Performance Stability Permissioned Chain Testing

github-actions[bot] edited this page Jun 14, 2026 · 1 revision

Permissioned chain performance testing

This page includes various setup and testing results for different permissioned chain scenarios, covering the different scenarios currently being exercised.

QBFT, Bonsai, and Snap-Sync testing

Update: PR https://github.com/hyperledger/besu/pull/7140 is now merged and adds working experimental support for QBFT + Bonsai + Snap sync.

Previous notes below.

Prior to being able to recommend Bonsai and/or snap sync for permissioned chains, work was needed to make the combination of QBFT, Bonsai, and snap-sync work reliably.
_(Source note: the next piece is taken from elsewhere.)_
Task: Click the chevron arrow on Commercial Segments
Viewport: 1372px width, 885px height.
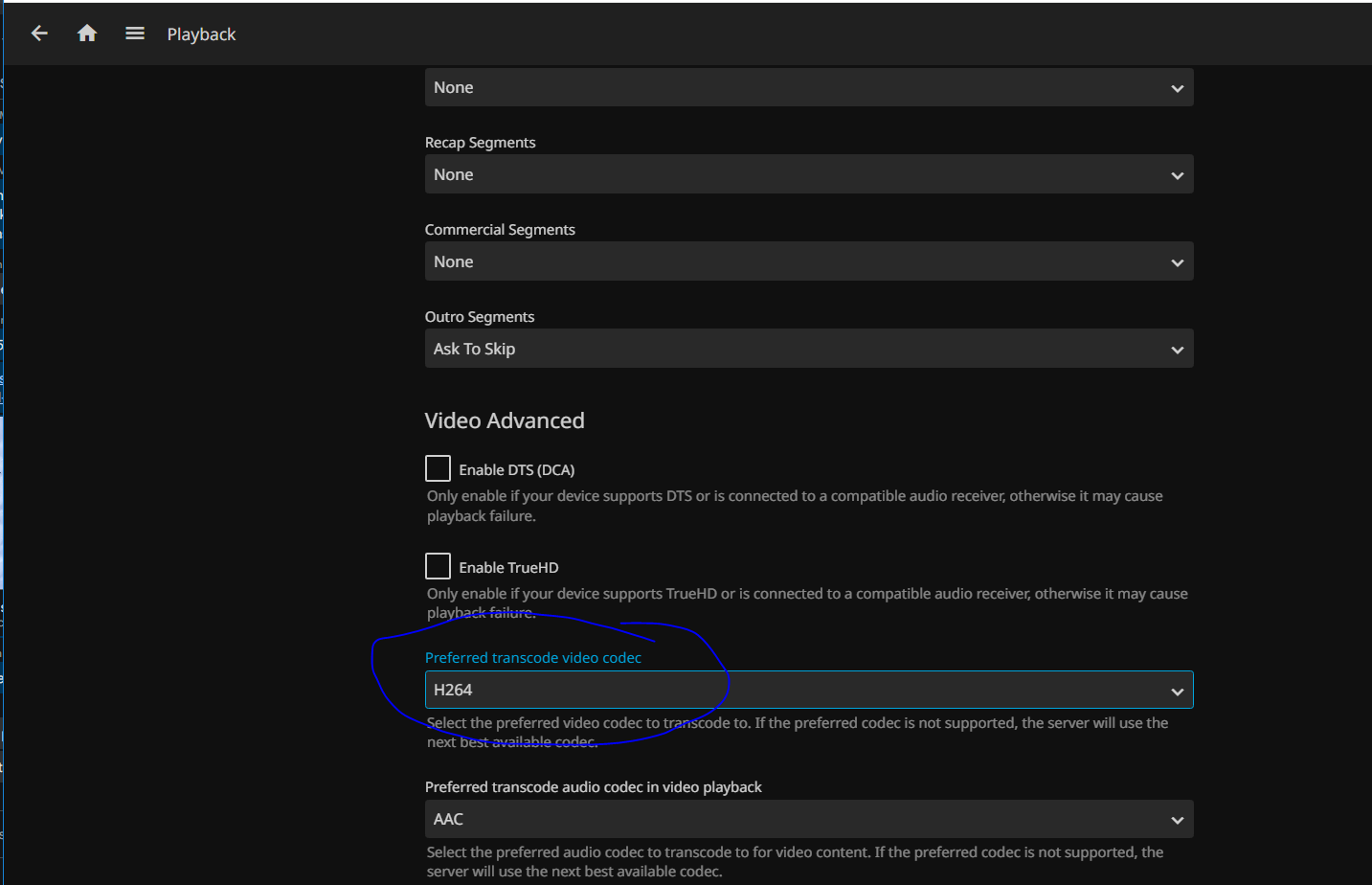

Summary of PRs related to this work:

  1. https://github.com/hyperledger/besu/pull/7204 (merged to main) — prevents persisting of proposed blocks to ensure only committed blocks are persisted to world state.
  2. https://github.com/hyperledger/besu/pull/7140 (WIP) — adds an experimental flag to enable QBFT + snap sync. Quits snap-sync early when a new chain scenario is detected.

Issues seen before now when Bonsai and/or snap-sync is used with QBFT:

For those working on this feature, a 4-validator-dir.tar.gz test fixture can be used to run a 4-validator QBFT chain for testing. The 4th node has Xsynchronizer-world-state-request-parallelism=1 set; without this, the account data range requests fail to all be marked as complete.

QBFT Performance

The configuration settings below provide a consistent setup for collaboration on QBFT performance work. For ease of collaboration, all performance tests are being done using Caliper (see config below). Performance for a QBFT chain is not strictly "how fast does the chain go" or "what TPS can be achieved". A chain can peak at higher TPS for a short period of time, but then blow its TX pool due to growth beyond the TX pool size. The results below are for continuous, stable operation. Typically this means no less than 10,000 transactions per caliper run (10k is usually enough to blow the TX pool if you push it too hard).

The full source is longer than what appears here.